# Inexpensive training vest FIND



## GatorDog (Aug 17, 2011)

I ordered a new training vest that came in today and figured I'd share it with you guys! So far, I love it. It's lightweight and has lots of mesh, so I won't melt in the summer heat. It's also got tons of pockets, including the back pouch thingy which comes in handy. Plus it was only $20!!!

I ordered the sm/md and it fits really well. Not too tight or too big. This is me in the elite k9 vest (sm) and the new vest fits similarly. I like that elite k9 vest, but it's just too hot for me to wear in the summer and the zipper broke after a few uses.










I know I've seen a couple threads asking about vests and I think this is the best one I've had for the money so far. 

Academy - Game Winner® Men's Shooting Vest


----------



## TimberGSD2 (Nov 8, 2011)

This couldn't have come at a better time. I am looking for my first training vest right now. Thanks for sharing!


----------



## Jax08 (Feb 13, 2009)

nice!!!! Love the pockets in the back!


----------



## qbchottu (Jul 10, 2011)

Great find 
I've always hated those super overpriced vests. I might snatch this up!


----------



## onyx'girl (May 18, 2007)

That is nice! I have the Gappay vest, and it is too hot to wear in the summer. I think I'll order one of these too, thanks for sharing the link!


----------



## GatorDog (Aug 17, 2011)

No problem! 


Sent from my iPhone using PG Free


----------



## ayoitzrimz (Apr 14, 2010)

I might grab this one as well... mine is getting really worn out... thanks for the find!!


----------



## NancyJ (Jun 15, 2003)

There are lots of cheap shooting vests like this Walmart, Dicks etc. The back pocket is for birds I think (or dummies?) some also have a chest pocket.


----------



## GatorDog (Aug 17, 2011)

jocoyn said:


> There are lots of cheap shooting vests like this Walmart, Dicks etc. The back pocket is for birds I think (or dummies?) some also have a chest pocket.


Really? I searched both of those stores (in store and online) and didn't find much. Especially not in this price range..


----------



## NancyJ (Jun 15, 2003)

Probably a seasonal item. This looks like a nice one though and good price. I know I have bought them at walmart both in orange and in a khaki color. Not mesh but light fabric.


----------



## GermanShepherds6800 (Apr 24, 2011)

Thanks, I snatched it up. IMO it is better designed for dog handling than most dog handler vests out there for sale.


----------



## GatorDog (Aug 17, 2011)

GermanShepherds6800 said:


> Thanks, I snatched it up. IMO it is better designed for dog handling than most dog handler vests out there for sale.

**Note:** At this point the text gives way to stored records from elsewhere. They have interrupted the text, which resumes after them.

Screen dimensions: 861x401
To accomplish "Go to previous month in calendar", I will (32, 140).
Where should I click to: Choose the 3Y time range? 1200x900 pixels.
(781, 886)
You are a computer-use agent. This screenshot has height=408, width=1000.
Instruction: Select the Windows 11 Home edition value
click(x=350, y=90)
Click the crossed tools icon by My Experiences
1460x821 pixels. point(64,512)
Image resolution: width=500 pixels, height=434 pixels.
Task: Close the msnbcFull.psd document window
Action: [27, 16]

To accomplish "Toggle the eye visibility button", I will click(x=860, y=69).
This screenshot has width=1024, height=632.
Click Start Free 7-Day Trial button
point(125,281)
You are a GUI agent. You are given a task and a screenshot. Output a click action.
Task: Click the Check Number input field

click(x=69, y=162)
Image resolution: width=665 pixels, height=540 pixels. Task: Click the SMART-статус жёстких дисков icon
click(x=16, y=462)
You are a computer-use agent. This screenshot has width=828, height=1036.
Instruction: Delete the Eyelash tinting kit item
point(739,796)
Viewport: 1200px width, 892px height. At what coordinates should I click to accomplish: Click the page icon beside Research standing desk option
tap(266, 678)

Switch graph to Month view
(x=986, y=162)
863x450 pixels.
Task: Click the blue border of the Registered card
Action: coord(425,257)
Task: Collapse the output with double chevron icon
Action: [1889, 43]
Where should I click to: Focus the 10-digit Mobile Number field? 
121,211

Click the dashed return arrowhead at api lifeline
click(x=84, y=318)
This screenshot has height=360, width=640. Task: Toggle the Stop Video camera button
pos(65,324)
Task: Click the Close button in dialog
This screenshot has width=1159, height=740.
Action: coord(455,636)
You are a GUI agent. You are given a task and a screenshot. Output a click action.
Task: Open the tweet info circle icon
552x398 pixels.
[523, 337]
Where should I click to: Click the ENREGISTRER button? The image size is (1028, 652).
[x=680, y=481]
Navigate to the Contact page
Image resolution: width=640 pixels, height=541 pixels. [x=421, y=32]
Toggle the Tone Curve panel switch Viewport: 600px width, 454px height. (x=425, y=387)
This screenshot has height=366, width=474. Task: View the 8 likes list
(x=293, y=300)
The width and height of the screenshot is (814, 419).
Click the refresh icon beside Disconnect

Oh yeah, I love it! Used it when I went tracking this morning and found these awesome little snap buttons on the big front pockets that allow it to expand! That was awesome on top of the fact that it was 90 degrees out and I wasn't completely and totally uncomfortable. Loving this!


----------



## rshkr (Feb 9, 2012)

there's a $12 vest at lapolicegear.com, multiple colors.


----------



## gmcwife1 (Apr 5, 2012)

Oh what a great idea, I might have to see if my daughter would like one. She is always struggling to put her treats and training toys in her pants pocket!


----------